The Allegro vivace has a clarity and bounce that’s most appealing too – no hint of churchly gloom or whiff of incense here, especially in those trenchant timp figures – but for the first time the material seems just a little threadbare. I suppose one needs to remember this is the composer’s Op. 1 after all – Eben was just 24 when he wrote this concerto – but that certainly doesn’t diminish my admiration for the work as a whole. And when it’s this well played and recorded there’s precious little to criticise, really.

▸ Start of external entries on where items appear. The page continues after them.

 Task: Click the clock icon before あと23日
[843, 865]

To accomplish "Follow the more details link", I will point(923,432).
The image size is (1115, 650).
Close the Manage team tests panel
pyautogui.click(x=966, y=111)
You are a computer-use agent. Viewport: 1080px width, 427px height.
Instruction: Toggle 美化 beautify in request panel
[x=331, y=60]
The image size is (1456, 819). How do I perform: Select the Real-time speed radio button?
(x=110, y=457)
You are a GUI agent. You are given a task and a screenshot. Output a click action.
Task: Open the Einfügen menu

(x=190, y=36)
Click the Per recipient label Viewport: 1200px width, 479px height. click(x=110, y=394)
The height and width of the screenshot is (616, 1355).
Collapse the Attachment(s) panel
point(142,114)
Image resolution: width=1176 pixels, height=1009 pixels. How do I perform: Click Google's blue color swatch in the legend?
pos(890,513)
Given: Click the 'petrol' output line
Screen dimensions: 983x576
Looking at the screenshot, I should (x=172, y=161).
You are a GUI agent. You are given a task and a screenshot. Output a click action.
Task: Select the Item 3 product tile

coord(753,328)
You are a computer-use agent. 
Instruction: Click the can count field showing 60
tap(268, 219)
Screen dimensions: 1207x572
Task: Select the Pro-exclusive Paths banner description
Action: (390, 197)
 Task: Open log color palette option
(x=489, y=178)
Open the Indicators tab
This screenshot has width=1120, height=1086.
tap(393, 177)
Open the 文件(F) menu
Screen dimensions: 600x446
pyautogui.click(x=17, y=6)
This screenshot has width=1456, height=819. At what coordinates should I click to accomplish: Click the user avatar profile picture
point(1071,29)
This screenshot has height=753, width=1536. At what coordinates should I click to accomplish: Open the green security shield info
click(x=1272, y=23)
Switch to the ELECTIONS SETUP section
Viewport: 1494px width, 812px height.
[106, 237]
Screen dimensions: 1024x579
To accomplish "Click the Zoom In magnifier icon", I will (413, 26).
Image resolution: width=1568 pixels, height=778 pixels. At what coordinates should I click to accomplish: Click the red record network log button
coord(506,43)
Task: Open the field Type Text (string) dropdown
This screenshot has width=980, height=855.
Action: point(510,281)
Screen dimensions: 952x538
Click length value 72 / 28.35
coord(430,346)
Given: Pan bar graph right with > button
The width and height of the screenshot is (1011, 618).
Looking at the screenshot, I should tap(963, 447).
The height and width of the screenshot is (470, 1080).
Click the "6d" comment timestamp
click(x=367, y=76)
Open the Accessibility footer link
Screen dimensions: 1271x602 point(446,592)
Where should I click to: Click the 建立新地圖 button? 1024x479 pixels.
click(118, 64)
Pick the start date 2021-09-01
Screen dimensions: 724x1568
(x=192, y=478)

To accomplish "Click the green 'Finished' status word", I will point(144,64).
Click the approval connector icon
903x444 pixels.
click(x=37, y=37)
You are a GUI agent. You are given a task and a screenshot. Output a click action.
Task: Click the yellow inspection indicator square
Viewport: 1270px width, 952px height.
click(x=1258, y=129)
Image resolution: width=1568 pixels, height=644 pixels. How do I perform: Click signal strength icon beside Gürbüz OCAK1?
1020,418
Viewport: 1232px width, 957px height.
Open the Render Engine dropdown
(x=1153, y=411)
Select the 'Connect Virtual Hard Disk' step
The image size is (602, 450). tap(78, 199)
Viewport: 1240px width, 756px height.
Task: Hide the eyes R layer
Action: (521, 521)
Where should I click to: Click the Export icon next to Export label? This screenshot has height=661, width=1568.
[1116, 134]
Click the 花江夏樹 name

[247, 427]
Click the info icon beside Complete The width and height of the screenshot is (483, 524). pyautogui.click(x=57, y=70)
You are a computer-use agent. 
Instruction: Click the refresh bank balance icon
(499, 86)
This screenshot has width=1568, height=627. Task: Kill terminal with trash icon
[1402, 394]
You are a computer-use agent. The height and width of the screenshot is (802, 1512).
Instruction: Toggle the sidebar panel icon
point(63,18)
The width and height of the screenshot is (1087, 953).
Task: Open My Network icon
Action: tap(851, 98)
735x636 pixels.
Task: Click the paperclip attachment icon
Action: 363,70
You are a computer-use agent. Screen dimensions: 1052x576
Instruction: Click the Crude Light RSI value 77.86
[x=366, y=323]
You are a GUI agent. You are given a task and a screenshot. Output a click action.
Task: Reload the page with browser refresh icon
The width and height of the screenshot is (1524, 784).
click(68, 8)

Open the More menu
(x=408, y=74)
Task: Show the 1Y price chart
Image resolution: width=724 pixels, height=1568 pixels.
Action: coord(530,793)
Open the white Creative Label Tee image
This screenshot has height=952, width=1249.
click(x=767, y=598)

I first enountered Eben’s music on a trumpet and organ collection, in which his Okna (Windows) blaze with spectacular intensity - review. It’s a much more extrovert piece from 1976 – the composer at the height of his powers – and it does make the organ concerto seem a little bland by comparison. But make no mistake, the latter is still a remarkably assured piece, chockful of magical moments. The liner-notes – including numerous musical examples – are extremely detailed and the English translation is perfectly adequate. Indeed, every aspect of this new release, from performance to packaging, exudes quality. A must for Eben aficionados and inquisitive listeners alike.